* _Assignment_
From the data below, copy exactly the lines that lie between the one holding "Click the Save" and the one holding "Click the sequence", including both, and nothing more.

Segment Start: Listed entries

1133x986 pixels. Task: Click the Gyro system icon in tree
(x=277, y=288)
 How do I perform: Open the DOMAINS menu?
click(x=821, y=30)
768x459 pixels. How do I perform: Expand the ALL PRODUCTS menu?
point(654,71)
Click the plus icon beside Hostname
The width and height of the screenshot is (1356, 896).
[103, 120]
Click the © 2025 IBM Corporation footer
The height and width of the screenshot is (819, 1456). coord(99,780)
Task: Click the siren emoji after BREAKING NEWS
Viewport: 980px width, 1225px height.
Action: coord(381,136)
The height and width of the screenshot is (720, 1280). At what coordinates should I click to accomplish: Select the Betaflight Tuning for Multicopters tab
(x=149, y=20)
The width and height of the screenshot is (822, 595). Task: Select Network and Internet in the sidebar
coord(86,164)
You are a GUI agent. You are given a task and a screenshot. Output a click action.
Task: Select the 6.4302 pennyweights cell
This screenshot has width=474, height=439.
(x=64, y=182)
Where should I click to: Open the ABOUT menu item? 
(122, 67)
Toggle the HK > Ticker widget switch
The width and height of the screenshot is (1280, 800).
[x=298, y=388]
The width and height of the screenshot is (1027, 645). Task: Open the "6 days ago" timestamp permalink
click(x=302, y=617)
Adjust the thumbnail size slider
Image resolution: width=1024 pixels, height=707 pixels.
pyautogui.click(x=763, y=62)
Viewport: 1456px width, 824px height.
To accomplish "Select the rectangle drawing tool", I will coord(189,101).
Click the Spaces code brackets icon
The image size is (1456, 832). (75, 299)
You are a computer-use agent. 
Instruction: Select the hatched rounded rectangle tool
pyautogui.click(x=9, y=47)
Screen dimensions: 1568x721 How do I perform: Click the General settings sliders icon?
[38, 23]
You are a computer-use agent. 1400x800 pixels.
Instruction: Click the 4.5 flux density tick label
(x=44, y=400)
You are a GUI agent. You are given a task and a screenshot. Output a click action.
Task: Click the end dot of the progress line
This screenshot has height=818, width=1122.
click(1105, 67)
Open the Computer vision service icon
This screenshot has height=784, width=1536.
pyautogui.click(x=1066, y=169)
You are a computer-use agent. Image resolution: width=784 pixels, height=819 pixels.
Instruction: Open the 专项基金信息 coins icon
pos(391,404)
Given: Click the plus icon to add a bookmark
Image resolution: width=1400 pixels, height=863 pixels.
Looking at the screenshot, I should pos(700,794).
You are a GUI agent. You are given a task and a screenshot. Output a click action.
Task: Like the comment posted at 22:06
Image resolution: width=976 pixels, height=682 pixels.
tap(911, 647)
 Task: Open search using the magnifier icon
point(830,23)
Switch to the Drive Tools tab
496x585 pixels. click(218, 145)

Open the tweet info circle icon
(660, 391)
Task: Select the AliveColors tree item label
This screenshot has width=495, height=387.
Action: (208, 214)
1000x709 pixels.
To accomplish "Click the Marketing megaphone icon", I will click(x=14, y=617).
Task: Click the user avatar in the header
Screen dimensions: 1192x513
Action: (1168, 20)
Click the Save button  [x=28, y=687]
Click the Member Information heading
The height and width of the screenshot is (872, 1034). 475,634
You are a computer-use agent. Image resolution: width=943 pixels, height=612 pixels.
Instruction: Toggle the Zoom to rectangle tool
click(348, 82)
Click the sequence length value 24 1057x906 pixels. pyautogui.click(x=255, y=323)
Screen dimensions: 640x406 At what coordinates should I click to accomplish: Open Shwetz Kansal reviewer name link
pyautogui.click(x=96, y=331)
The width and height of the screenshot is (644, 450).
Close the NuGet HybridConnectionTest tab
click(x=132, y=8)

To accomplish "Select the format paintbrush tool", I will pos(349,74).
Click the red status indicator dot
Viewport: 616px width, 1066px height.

Segment End: Listed entries

* _Answer to the problem_
Click the Save button  [x=28, y=687]
Click the Member Information heading
The height and width of the screenshot is (872, 1034). 475,634
You are a computer-use agent. Image resolution: width=943 pixels, height=612 pixels.
Instruction: Toggle the Zoom to rectangle tool
click(348, 82)
Click the sequence length value 24 1057x906 pixels. pyautogui.click(x=255, y=323)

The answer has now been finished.